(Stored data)
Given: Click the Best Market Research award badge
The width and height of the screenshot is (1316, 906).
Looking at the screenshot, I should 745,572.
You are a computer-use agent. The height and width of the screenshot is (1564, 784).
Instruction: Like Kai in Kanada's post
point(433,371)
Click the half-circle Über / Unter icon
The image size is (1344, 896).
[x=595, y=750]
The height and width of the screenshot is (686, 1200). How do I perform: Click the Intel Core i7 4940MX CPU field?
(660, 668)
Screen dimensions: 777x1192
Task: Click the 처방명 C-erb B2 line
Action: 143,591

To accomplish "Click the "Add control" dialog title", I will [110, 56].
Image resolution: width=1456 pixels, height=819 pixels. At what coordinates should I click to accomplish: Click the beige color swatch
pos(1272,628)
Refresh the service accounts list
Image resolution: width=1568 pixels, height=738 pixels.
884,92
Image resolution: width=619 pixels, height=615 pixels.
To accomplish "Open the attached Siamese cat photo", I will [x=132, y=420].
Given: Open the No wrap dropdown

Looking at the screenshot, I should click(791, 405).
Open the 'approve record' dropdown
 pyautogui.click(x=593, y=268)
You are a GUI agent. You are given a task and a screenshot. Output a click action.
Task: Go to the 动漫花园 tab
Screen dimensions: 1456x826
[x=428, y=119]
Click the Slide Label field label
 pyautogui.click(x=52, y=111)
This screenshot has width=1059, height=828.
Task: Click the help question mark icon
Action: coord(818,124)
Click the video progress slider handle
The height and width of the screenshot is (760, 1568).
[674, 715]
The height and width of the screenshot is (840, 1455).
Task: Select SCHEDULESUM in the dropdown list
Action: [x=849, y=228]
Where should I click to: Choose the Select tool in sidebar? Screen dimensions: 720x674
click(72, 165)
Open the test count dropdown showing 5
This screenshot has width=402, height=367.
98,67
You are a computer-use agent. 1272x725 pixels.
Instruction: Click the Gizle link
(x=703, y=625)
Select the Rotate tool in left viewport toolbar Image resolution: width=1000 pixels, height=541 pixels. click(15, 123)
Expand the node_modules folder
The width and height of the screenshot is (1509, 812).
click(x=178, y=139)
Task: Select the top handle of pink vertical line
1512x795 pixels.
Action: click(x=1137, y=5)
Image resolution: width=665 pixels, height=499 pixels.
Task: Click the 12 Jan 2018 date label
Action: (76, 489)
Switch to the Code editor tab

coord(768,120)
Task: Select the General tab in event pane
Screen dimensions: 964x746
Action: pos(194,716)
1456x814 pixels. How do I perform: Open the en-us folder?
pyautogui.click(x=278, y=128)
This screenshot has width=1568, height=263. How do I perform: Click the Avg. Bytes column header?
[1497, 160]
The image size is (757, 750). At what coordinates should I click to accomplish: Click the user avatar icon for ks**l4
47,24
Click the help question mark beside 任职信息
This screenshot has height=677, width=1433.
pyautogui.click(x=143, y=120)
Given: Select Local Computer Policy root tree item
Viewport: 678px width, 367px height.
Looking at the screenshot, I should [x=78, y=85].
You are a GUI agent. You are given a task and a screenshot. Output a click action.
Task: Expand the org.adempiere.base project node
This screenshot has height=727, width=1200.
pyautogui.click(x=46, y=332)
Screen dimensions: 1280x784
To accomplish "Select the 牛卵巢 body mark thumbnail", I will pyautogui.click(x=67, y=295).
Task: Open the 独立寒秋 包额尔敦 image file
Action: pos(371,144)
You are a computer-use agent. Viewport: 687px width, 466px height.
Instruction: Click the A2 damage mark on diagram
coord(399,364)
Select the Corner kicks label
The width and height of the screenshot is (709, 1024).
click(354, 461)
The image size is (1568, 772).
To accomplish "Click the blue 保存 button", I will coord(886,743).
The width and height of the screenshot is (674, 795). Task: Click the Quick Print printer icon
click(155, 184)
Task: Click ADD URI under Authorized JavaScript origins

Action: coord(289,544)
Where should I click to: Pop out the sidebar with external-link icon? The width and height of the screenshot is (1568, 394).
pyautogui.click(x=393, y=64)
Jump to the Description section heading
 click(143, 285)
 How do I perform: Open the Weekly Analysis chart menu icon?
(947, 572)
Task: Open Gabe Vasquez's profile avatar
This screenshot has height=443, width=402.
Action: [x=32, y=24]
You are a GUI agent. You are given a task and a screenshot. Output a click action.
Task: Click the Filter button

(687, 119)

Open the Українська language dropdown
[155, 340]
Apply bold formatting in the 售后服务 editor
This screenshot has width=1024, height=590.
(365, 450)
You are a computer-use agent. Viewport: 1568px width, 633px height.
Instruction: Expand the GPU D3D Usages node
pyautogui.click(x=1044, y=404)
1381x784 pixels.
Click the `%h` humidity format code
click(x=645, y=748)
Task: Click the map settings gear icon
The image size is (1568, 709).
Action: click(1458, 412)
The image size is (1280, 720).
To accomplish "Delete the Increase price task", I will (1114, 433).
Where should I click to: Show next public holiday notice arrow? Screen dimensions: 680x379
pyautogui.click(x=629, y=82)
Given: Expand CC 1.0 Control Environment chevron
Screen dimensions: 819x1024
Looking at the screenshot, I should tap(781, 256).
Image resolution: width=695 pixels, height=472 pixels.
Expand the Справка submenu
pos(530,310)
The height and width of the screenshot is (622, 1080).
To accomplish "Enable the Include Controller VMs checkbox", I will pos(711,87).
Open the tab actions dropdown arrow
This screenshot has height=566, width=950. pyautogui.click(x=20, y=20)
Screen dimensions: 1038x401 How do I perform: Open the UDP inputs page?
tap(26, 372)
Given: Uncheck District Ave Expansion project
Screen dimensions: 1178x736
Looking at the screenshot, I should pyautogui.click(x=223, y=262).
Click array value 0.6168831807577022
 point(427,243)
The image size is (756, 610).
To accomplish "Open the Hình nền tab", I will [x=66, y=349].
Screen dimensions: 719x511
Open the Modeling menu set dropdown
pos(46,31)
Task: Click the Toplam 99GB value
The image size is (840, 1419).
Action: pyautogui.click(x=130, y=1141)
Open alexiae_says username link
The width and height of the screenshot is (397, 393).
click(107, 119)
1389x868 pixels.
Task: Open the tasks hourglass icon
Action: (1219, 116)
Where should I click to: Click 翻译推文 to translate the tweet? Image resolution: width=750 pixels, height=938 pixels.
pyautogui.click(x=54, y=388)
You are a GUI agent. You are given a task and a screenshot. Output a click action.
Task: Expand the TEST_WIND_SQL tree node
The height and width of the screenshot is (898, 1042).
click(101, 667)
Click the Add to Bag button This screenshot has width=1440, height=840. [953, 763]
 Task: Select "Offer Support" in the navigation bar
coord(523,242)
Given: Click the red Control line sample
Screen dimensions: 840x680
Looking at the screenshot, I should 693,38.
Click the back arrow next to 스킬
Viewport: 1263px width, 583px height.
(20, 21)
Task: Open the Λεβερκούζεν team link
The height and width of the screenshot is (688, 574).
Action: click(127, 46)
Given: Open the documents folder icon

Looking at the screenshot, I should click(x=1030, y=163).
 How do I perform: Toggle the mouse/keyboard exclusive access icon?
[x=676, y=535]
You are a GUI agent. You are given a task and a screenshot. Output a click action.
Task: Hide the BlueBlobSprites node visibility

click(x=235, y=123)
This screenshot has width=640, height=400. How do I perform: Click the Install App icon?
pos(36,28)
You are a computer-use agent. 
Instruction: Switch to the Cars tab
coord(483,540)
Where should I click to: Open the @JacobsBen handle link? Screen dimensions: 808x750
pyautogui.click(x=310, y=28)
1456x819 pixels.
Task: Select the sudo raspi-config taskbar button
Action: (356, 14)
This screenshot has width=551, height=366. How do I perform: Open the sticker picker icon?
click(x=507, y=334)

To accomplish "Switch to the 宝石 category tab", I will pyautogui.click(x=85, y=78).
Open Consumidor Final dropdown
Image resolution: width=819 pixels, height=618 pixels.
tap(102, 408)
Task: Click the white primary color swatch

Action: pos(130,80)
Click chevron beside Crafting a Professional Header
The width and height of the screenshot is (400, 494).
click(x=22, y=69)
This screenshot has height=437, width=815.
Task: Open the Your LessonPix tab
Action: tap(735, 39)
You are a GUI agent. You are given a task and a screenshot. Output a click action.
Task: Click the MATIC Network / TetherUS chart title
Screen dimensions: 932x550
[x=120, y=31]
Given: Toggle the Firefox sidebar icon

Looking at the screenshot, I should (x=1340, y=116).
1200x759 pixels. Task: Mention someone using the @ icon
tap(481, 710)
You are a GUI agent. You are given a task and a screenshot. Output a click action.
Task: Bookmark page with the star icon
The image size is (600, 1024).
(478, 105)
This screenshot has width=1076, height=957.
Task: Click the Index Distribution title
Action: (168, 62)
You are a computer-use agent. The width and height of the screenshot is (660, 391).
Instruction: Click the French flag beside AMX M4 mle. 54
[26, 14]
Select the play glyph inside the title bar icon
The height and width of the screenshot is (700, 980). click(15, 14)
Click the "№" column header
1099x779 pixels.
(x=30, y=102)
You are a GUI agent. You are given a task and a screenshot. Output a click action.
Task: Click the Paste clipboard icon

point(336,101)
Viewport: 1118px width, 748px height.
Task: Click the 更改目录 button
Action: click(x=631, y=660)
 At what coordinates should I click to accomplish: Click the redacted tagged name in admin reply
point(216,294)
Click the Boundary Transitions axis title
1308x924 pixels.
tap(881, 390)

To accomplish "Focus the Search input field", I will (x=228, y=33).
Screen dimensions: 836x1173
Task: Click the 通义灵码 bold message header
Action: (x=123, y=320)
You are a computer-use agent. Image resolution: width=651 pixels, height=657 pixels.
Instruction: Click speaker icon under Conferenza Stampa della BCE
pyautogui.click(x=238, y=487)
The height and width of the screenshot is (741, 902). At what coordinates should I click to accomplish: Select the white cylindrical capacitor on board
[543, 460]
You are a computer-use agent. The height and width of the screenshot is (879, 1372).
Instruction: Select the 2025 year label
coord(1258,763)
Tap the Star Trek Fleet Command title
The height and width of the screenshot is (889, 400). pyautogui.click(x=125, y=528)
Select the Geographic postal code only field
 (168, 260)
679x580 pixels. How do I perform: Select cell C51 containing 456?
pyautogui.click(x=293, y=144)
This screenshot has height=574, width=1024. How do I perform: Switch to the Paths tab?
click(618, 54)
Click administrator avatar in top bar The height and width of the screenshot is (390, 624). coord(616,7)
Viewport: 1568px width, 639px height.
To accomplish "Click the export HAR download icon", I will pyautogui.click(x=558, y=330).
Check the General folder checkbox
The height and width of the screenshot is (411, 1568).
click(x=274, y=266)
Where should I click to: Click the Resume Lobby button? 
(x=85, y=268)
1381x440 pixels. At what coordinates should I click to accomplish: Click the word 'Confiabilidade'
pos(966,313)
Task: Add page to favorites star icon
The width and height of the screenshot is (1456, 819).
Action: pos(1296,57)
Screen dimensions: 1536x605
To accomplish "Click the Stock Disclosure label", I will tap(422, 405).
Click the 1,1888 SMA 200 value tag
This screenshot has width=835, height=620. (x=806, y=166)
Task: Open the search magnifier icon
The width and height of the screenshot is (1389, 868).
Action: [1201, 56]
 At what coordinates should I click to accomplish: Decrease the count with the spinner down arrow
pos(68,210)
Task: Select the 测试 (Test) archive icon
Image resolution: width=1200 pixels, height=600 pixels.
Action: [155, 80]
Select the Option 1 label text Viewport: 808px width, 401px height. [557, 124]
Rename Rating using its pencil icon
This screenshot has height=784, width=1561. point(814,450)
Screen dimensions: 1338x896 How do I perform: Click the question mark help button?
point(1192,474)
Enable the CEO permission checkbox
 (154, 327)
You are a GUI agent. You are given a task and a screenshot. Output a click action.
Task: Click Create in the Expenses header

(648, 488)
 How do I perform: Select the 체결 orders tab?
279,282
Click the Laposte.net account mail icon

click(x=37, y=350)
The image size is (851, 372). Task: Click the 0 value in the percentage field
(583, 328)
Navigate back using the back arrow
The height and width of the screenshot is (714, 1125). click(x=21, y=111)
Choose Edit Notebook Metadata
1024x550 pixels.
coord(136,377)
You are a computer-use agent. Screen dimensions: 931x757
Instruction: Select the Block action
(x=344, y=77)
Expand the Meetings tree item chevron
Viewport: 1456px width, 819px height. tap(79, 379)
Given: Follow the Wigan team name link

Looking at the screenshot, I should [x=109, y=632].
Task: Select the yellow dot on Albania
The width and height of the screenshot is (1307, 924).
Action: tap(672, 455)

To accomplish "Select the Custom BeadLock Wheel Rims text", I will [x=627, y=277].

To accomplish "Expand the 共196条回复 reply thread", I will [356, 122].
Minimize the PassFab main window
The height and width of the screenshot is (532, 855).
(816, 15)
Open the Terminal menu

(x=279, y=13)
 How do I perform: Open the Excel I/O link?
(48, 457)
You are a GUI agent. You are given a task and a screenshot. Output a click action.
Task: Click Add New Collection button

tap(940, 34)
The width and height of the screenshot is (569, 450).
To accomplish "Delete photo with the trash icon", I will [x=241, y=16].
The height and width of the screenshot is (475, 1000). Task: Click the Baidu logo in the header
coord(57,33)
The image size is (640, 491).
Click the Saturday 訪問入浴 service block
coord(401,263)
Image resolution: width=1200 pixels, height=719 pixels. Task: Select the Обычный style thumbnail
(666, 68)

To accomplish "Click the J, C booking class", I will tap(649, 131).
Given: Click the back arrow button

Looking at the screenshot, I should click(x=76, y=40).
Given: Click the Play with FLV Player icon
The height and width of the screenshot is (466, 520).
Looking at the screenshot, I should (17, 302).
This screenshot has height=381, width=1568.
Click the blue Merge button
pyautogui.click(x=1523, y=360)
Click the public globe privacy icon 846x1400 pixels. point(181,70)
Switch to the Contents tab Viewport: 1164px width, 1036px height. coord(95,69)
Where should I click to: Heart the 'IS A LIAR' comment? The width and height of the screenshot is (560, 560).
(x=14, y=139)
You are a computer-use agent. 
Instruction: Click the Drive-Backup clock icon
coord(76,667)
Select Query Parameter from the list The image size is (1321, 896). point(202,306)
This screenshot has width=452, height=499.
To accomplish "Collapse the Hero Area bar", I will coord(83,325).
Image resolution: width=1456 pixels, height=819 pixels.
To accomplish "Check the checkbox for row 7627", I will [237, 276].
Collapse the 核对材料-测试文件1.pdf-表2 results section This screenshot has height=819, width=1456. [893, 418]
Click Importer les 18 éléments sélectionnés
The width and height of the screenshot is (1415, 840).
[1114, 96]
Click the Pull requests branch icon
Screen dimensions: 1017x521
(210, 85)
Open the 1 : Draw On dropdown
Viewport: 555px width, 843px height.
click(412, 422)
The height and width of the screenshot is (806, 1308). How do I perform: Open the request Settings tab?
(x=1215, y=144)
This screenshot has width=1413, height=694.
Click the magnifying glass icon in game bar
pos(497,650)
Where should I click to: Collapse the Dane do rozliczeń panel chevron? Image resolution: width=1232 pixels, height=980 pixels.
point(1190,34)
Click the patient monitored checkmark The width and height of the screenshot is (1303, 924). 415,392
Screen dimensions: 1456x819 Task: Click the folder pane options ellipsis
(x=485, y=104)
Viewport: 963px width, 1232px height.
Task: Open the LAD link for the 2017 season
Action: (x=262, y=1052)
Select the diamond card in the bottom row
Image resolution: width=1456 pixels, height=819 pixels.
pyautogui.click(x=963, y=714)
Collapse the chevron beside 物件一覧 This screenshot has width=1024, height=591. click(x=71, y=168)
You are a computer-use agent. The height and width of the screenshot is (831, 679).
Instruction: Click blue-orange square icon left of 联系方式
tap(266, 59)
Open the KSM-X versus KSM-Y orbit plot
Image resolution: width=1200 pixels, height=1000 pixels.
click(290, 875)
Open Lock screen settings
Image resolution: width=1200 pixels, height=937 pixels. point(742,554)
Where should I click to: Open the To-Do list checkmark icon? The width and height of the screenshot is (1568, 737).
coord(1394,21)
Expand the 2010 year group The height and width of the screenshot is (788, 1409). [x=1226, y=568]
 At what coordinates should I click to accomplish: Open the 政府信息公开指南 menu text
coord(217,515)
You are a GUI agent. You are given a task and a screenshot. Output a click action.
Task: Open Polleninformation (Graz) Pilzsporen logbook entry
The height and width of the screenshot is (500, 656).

Your goal =>
Can you give the lines from the start of the records through the one containing "point(433,371)" as a JSON list of strings, one string per line, with blank lines left out?

Task solution =>
[
  "Given: Click the Best Market Research award badge",
  "The width and height of the screenshot is (1316, 906).",
  "Looking at the screenshot, I should 745,572.",
  "You are a computer-use agent. The height and width of the screenshot is (1564, 784).",
  "Instruction: Like Kai in Kanada's post",
  "point(433,371)"
]